[TEXT BLOCK]
------------------------
Q: How can I prove that a given scheme is not affine?

A: One way is to figure out what its global sections are, identify the resulting affine scheme, and somehow distinguish it from your given scheme. For example, if you start with Spec k[x,y] and remove the origin (the point corresponding to the ideal (0,0)), then any global section must restrict to a global section in Spec k[x,y,x^{-1}] and in Spec k[x,y,y^{-1}], and so must actually belong to Spec k[x,y]. But the induced map from this scheme to Spec k[x,y] is not surjective, so our scheme is not affine. For a more general version of this argument, see exercise II.2.17.

Q: Is any open affine subscheme of an affine scheme Spec A of the form Spec A_f for some f in A?

A: Not in general. I don't have a concrete counterexample on the top of my head, but here is a general construction that should produce one: if P is a non-principal minimal ideal of A, then I think the complement of V(P) is always affine (and this should follow from exercise II.2.17), but it will only be of the form Spec A_f if there exists some f such that Rad((f)) = P. What is true that any open affine subscheme of Spec A is a finite union of opens of the form Spec A_f (that plus the fact that the intersection of Spec A_f and Spec A_g is Spec A_{fg} means they form a basis for the Zariski topology); that is enough for all "sheafy" purposes. [Note added 26 Feb 09: the complement of V(P) need NOT be affine. Example suggested by David Speyer: A = k[w,x,y,z]/(wz-xy), P = (w,x).]

Concrete answer (suggested by Bhargav Bhatt): let E be a smooth plane cubic over the complex numbers, let O be the point at infinity, and let P be a point such that (P)-(O) is not torsion in Pic^0(E). (Such points exist because the group is isomorphic to a complex torus C/L, for L a lattice in C, and that has lots of non-torsion points.) Then X = E - O is affine (any curve minus a point is affine, thanks to Riemann-Roch!), Y = E - O - P is an open affine, but Y is not a localization of X. (If it were, then X would have a function having only zeroes or poles at E, so there would be a rational function f on X with (f) = c(P) - c(O) for some nonzero integer c, contrary to the non-torsion hypothesis.)
------------------------
[SUPPLIED INFORMATION]
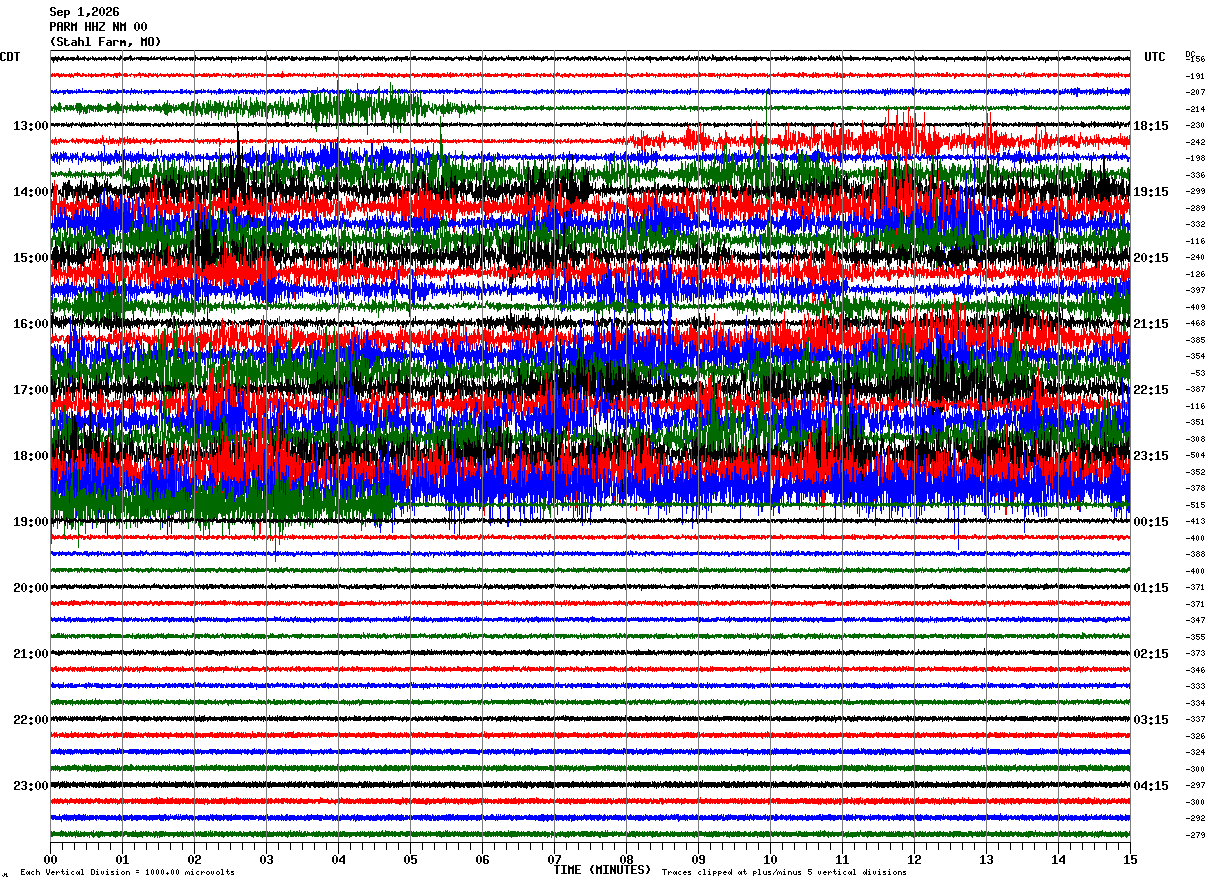
Task: Click minute 05 on the time axis
Action: coord(410,859)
------------------------
[EXERCISE BRIEF]
Write out, word for word, the passage of the affine-schemes text from "A: One way is" to "some f in A?".

[REPLY TO THE TASK]
A: One way is to figure out what its global sections are, identify the resulting affine scheme, and somehow distinguish it from your given scheme. For example, if you start with Spec k[x,y] and remove the origin (the point corresponding to the ideal (0,0)), then any global section must restrict to a global section in Spec k[x,y,x^{-1}] and in Spec k[x,y,y^{-1}], and so must actually belong to Spec k[x,y]. But the induced map from this scheme to Spec k[x,y] is not surjective, so our scheme is not affine. For a more general version of this argument, see exercise II.2.17.

Q: Is any open affine subscheme of an affine scheme Spec A of the form Spec A_f for some f in A?